Nor do they seem very schooled in American history; the fact is, presidents in both parties dating back to Andrew Jackson have hired their own policy loyalists. Jackson had his "kitchen cabinet." Calvin Coolidge employed Herbert Hoover as a virtual relief czar after the Mississippi River burst its levees and devastated the land. Franklin D. Roosevelt hired a number of in-house economic wonks to fight the Great Depression.

The Republican right insists that Obama's czarist tendencies are different, that his whole intent is to evade congressional scrutiny. Fox News, which characterizes Obama's America as "Land of the Czars," recently aired photos of 30 czars, and complained that "they don't have to be confirmed." That bit of reportage was as overblown as Fox's graphic of a czarist crown atop the White House. The fact is, nine of those Obama advisers were confirmed by the U.S. Senate, and two were appointed to posts created by congressional statute.

Issa, the Republican congressman, told Fox News that all czars should be subjected to congressional scrutiny: "Imagine 32 people operating without any oversight by the House or the Senate." But this weekend, two former Justice Department lawyers who served Ronald Reagan and George H. W. Bush strongly defended Obama. In a Washington Post guest column, David Rivkin and Lee Casey argued that, constitutionally, Congress actually has no right to oversee the czars or to pre-screen them via the confirmation process.
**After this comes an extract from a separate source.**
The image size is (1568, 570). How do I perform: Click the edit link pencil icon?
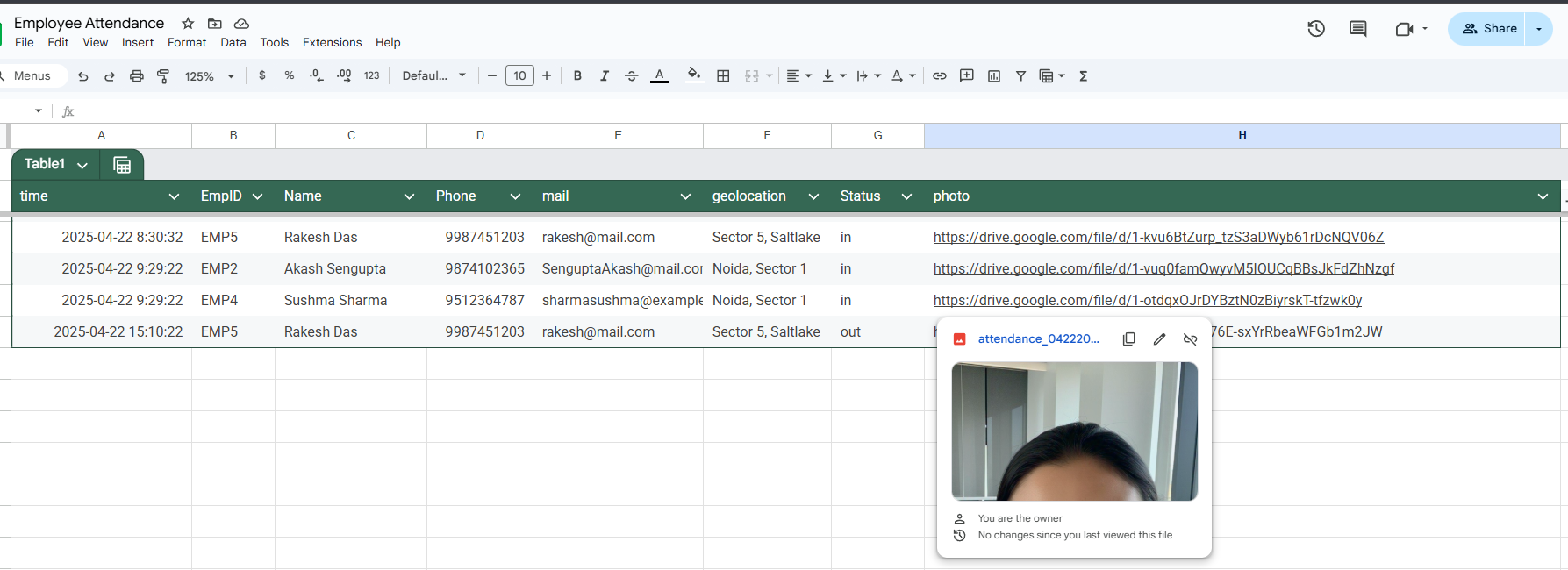[x=1159, y=339]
They wrote:

"The White House czars are presidential assistants charged with responsibility for given policy areas. As such, they are among the president's closest advisers. In many respects, they are equivalent to the personal staff of a member of Congress. To subject the qualifications of such assistants to congressional scrutiny - the regular confirmation process - would trench upon the president's inherent right, as the head of an independent and equal branch of the federal government, to seek advice and counsel where he sees fit."

Fox has also darkly has warned that these czars have "a major influence on public policy" - while naturally failing to mention that czars typically have less power than your local alderman. That's the reality. Because the czars are supposed to coordinate policy among turf-conscious agencies, they generally lack the clout to force anyone to do anything. (That's one big reason why Tom Ridge got so frustrated while serving as Bush's terrorism czar.)

Rivkin and Casey, the ex-Reagan and Bush lawyers, made this point as well: "However much the czars may drive the policy-making process at the White House, they cannot - despite their grandiose (and frankly ridiculous) appellation - determine what that policy will be."

Will facts such as these dampen the ire of those who perceive Obama as a closet czarist who perhaps is bent on replacing "The Star Spangled Banner" with the mournful marching music from Dr. Zhivago? Of course not. On the other hand, we'll know that the czar message has lost its sting if they suddenly start insisting that the high number of White House sturmfuhrers is proof of Obama's closet Nazism.